Real-time Notifications

  • WebSocketBroadcaster: Integration with WebSocketBroadcaster (packages/backend/src/realtime/WebSocketBroadcaster.ts) enables real-time push notifications to connected clients. The websocket-event.subscriber.ts converts domain events into WebSocket messages.
  • Events: Key events such as sync:push:completed and sync:conflicts:resolved are emitted, providing instant feedback to clients about sync status and any conflicts without requiring active polling.

Health Monitoring

  • Sync Status Endpoints: GET /api/v1/sync/status and GET /api/v1/sync/health endpoints provide comprehensive sync health information, including lastSyncTime, cursorPositions per entity, counts of pendingChanges, and conflicts.
  • SyncLeaseService Health: The SyncLeaseService contributes to the overall system health by reporting its operational status (e.g., cache connectivity), allowing SREs to monitor the admission control layer.

Future Enhancements

  • Advanced Diffing: Implement server-side minimal diff computation for SyncChange records on pull operations (GET /sync/changes).
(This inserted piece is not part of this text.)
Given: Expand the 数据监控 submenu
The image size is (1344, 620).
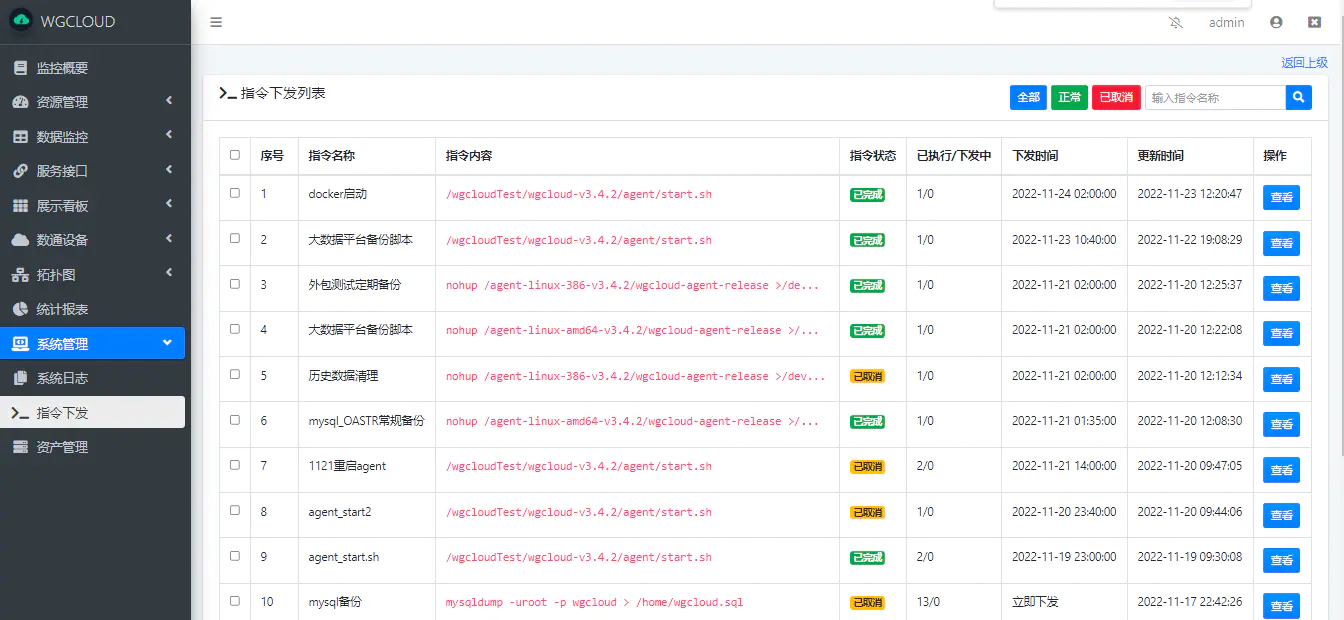Looking at the screenshot, I should (x=92, y=137).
This would further reduce payload size and client processing, especially for entities with large, infrequently changing fields.
  • CRDTs / Vector Clocks: Explore the adoption of CRDTs for specific entity types (e.g., collaborative journal entries) or the implementation of vector clocks for richer causal ordering. This would enhance robustness in highly concurrent, distributed, multi-writer scenarios, moving beyond simple optimistic locking.
  • Client State Reconciliation Framework: Develop a backend mechanism for a client to efficiently compare its entire local database state against the server's to detect deep discrepancies (e.g., missing server entities that were deleted offline). This would improve upon the current client-side driven POST /sync/reset approach.
  • Adaptive Sync Strategies: Dynamically adjust sync frequency, batch size, or conflict resolution aggressiveness based on client behavior, network conditions, or real-time server load.

Conclusion

The AppPlatform Sync Engine represents a robust, scalable, and operationally transparent system for managing client-server data synchronization in an offline-first environment. Its reliance on explicit contracts, versioning, config-driven conflict resolution, and a transactional outbox ensures data integrity and consistency, while providing the necessary tools for debugging, monitoring, and future evolution.